EXERCISE DIRECTIONS: Count how many lines in the listing below contain the word "give". Reply with the number alone.

========================

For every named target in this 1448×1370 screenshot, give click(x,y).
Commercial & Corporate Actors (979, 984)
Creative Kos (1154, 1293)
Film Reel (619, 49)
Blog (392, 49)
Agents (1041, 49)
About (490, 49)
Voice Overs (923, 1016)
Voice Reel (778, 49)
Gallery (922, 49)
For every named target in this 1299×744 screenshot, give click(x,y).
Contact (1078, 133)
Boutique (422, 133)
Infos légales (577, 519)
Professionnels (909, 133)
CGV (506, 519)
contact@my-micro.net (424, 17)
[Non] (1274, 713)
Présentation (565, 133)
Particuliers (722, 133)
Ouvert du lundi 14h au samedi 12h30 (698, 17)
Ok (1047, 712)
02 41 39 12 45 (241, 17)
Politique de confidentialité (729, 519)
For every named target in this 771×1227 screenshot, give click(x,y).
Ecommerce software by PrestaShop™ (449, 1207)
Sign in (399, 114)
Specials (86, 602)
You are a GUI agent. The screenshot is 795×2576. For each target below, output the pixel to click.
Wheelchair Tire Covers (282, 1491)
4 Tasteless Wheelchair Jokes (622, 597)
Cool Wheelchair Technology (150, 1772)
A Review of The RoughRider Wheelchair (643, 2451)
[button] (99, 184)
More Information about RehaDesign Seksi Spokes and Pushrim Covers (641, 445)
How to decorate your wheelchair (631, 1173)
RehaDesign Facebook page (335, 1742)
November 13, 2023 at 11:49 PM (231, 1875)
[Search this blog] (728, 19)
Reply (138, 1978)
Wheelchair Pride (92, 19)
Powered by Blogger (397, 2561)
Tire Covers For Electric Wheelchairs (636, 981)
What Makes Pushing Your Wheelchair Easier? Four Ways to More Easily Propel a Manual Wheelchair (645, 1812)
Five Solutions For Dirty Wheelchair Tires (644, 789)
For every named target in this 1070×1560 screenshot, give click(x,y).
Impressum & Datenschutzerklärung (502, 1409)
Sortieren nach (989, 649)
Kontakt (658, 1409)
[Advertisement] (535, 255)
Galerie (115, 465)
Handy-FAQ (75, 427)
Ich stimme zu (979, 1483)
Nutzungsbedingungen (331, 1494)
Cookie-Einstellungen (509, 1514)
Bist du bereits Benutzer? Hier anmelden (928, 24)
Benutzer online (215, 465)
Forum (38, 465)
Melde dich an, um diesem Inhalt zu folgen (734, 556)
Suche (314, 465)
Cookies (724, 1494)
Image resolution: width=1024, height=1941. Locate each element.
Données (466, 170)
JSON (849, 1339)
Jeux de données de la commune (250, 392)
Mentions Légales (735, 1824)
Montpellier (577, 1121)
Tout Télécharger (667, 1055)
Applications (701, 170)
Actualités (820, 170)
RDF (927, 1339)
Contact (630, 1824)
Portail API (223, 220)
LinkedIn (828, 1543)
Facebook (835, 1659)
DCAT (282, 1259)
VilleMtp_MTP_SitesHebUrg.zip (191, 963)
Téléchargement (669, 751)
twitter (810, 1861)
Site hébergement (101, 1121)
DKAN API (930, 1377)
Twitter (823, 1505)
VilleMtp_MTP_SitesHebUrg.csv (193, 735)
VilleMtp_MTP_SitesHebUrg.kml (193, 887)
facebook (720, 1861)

========================

RESULT: 4